The forge:head template tag renders these in the <head> of every page. The result: asset paths are defined in one place, versioned with the binary, not scattered across template files where they can drift out of sync.

ContextFunc

Some data is needed by templates but is not part of the content type being rendered. A sidebar listing all published doc pages. A strip of recent devlog posts. Navigation state that depends on the current URL.

ContextFunc injects this data per request:

forge.ContextFunc(func(ctx forge.Context, _ any) (any, error) {
    return docRepo.FindAll(ctx, forge.ListOptions{
        Status: []forge.Status{forge.Published},
    })
})

The return value is available in all templates for that module -- fetched once per request, not per template, not per endpoint.

The practical consequence: the docs section needs a sidebar listing all published DocPages and a "Latest Updates" strip with recent devlog posts.

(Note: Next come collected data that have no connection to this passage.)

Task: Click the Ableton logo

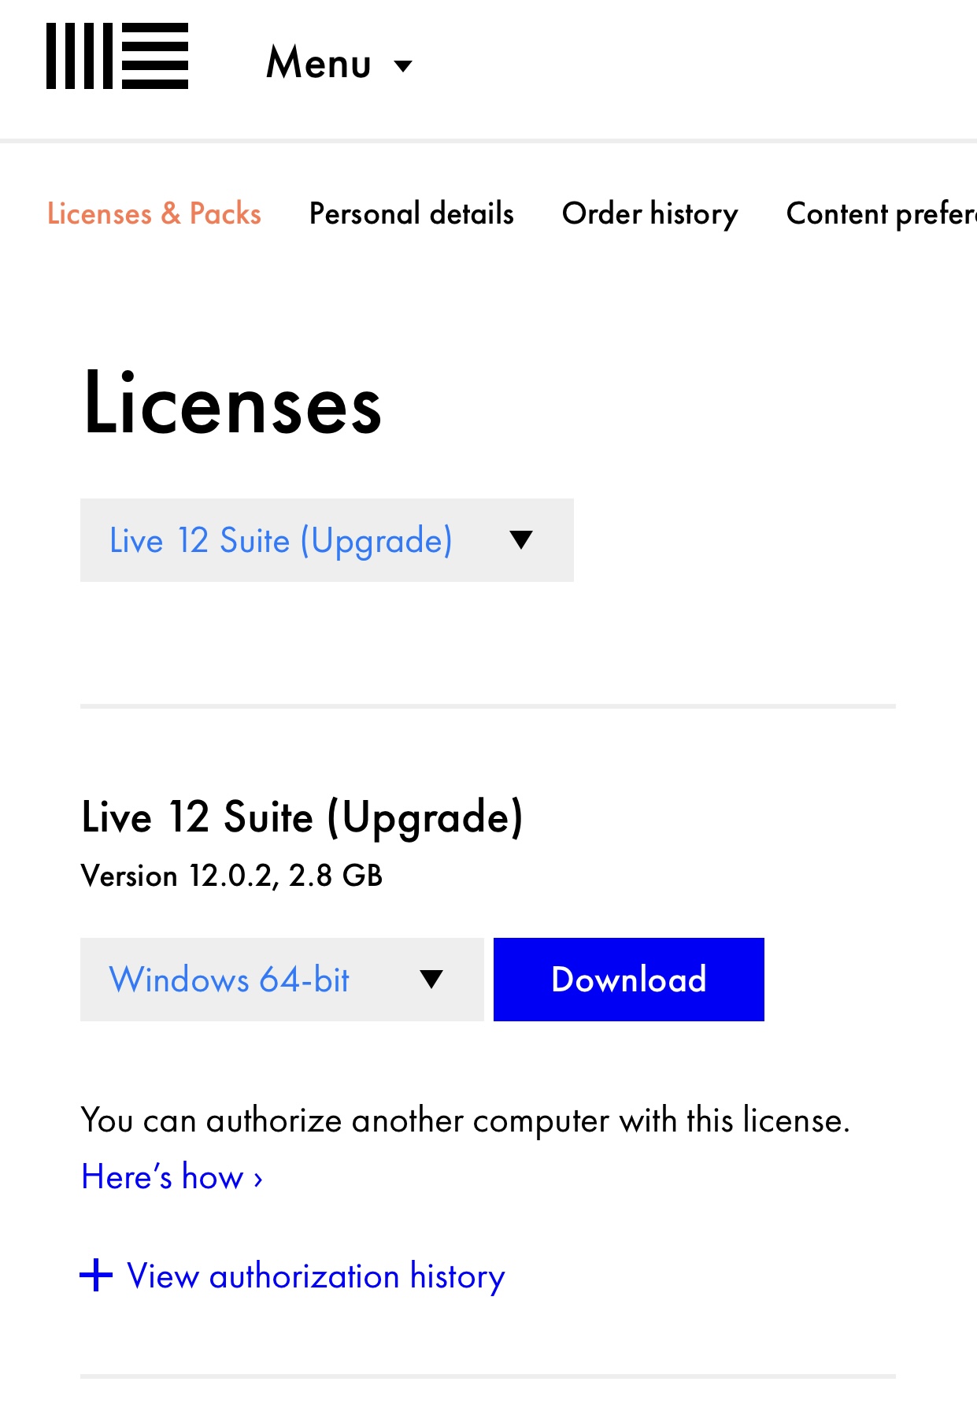Action: coord(117,56)
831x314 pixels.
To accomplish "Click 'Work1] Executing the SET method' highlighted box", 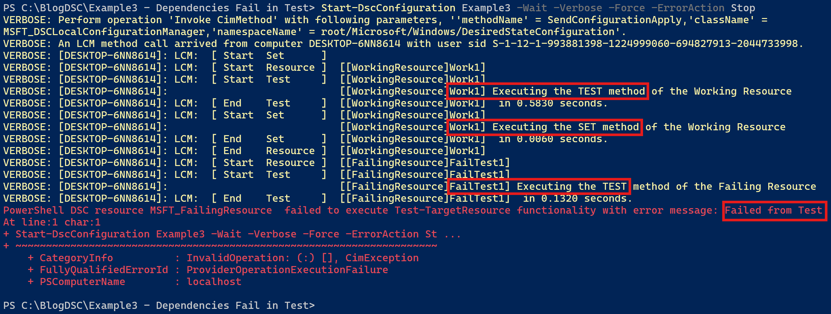I will [544, 127].
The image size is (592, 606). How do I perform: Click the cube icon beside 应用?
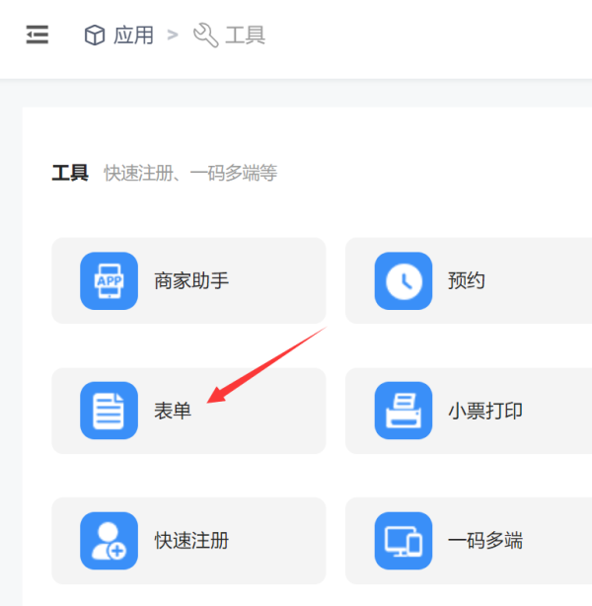(x=95, y=37)
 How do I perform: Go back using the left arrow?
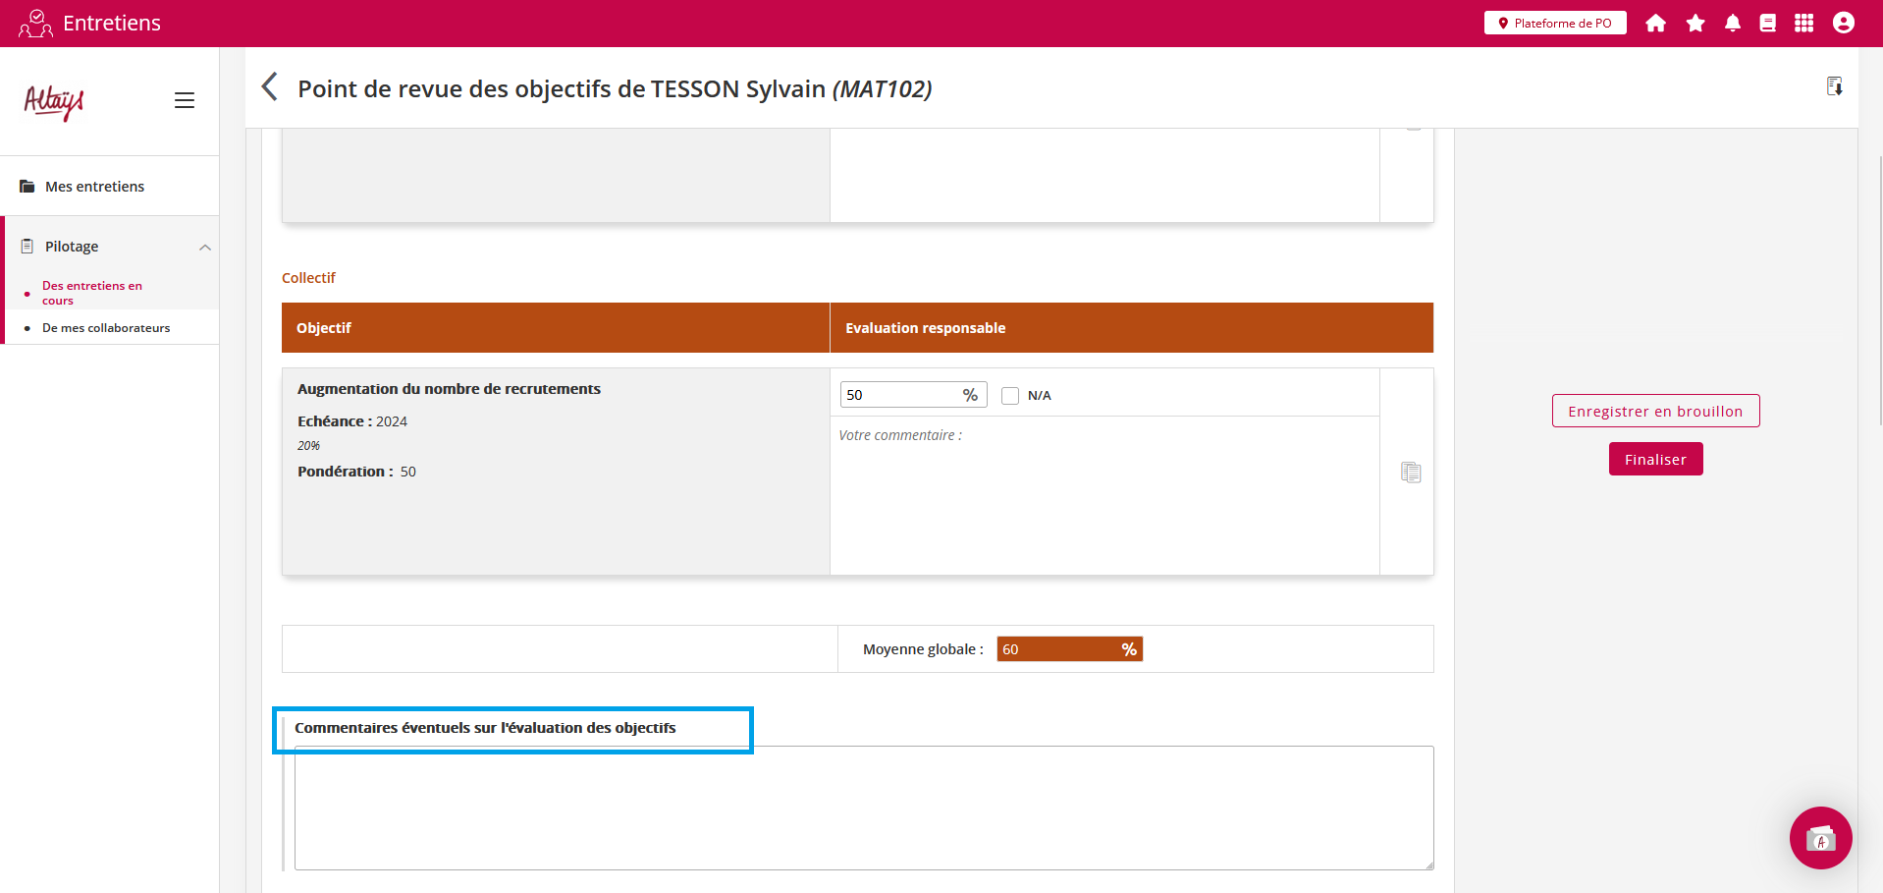point(270,87)
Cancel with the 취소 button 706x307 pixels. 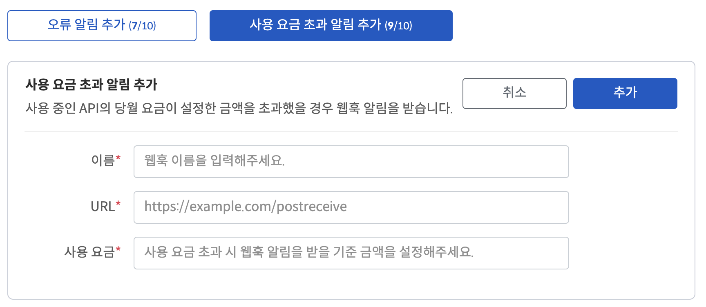point(514,93)
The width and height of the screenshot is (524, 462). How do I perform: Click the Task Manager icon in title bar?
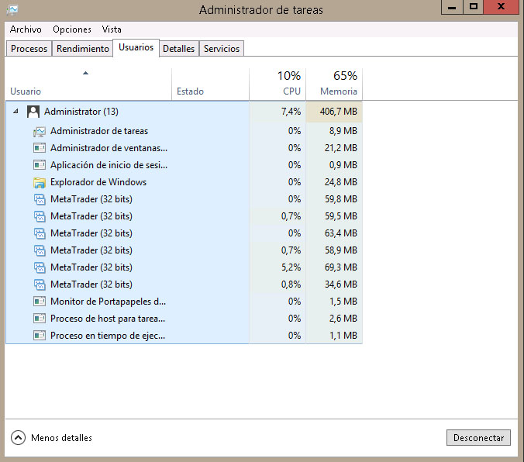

Without ContextFunc, each docs endpoint fetches and passes this data individually. With ContextFunc, it is handled once in main.go and available everywhere.

Why this matters across four audiences

These mechanisms ensure that the same content structure delivers consistent output regardless of which delivery channel is handling the request. Browser templates, API responses, and the content pipeline feeding .aidoc and /llms-full.txt all draw from the same registered partials and the same ContextFunc data.

Consistency at the infrastructure level means you do not maintain separate data-fetching logic for different audiences.